* Tugas 1: Dalam cerita tentang Alif, siapa yang sering menemani Alif ke sekolah?
* Tugas 2: Ringkas cerita tentang Alif dan sekolahnya dalam dua kalimat.
* Tugas 3: Teruskan cerita tentang Alif dan sekolahnya, mulai sesudah kalimat terakhir yang ada.

* Teks yang Dikaji:

----

Beberapa minggu yang lalu saya pulang dan mengunjungi kakak saya. Seperti sore biasanya, kami berkumpul di ruang tengah sambil mengobrol. Ada keponakan saya Alif dan ayah ibunya. Kebetulan alif sudah mau masuk SD. Kami membahas beberapa hal tentang sekolah Alif dan dia juga terlibat dalam diskusi itu meskipun ada beberapa hal yang tidak dia pahami. Ibunya bertanya tentang sekolahnya akhir-akhir ini, kebetulan neneknya yang sering menemani Alif sekolah memperhatikan bahwa Alif kadang tidak memperhatikan panggilan gurunya jika disebut namanya. Ibunya berkata pada Alif dengan sedikit nada menasehati, “Mas Alif, kalau dipanggil bu guru mbok ya ditanggapi, nanti dikira nggak dengar.”

----

* Data Masukan:
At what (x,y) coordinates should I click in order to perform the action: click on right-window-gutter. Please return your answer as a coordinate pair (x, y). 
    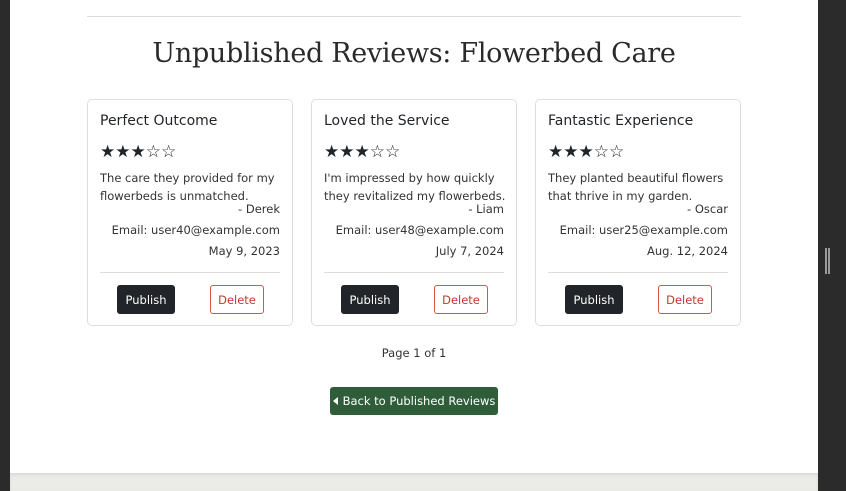
    Looking at the image, I should click on (832, 246).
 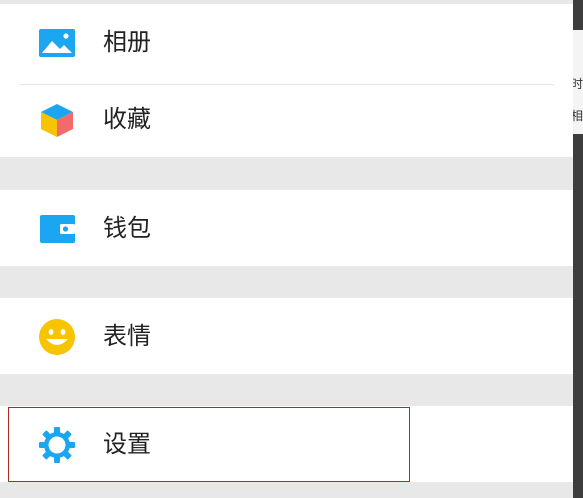 I want to click on side-fragment-text-2: 相, so click(x=578, y=116).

----

* Jawaban 1: Neneknya.

* Jawaban 2: Beberapa minggu lalu penulis pulang mengunjungi kakaknya, lalu sore itu mereka mengobrol di ruang tengah bersama Alif dan orang tuanya tentang sekolah Alif, yang sudah mau masuk SD. Neneknya memperhatikan bahwa Alif kadang tidak menanggapi saat namanya dipanggil guru, jadi ibunya menasihati Alif supaya menjawab kalau dipanggil bu guru.

* Jawaban 3:
Ayahnya pun mengiya-kan perkataan ibunya. Alif dengan nada yang tegas bilang: “Soalnya kalau Bu guru manggil gak Alif gitu, tapi ALIP, makanya alif gak dengar, kan nama Alif itu ALIF FATHAN NAFIS, bukan ALIP!”
Saya dan bapaknya saling melihat dan menyadari bahwa memang Alif lah yang benar. Kami tertawa, menertawai keadaan tersebut dan obrolan pun berlanjut hingga Alif mengantuk.
Seorang anak berumur enam tahun saja sudah bisa dan berani menghargai dirinya sendiri. Itu saja baru dalam tataran nama. Mungkin Alif tidak terlalu memikirkan istilah-istilah berat seperti kebanggaan, integritas, harga diri dan lainnya. Sederhana, dia hanya merasa sebagai seorang Alif dengan akhiran ‘f’ bukan ‘p’. Dia tahu jati dirinya sebagai seorang anak TK yang beranjak SD dan dia hidup dalam dunia kecilnya, dengan namanya yang melekat padanya sejak nama itu diberikan.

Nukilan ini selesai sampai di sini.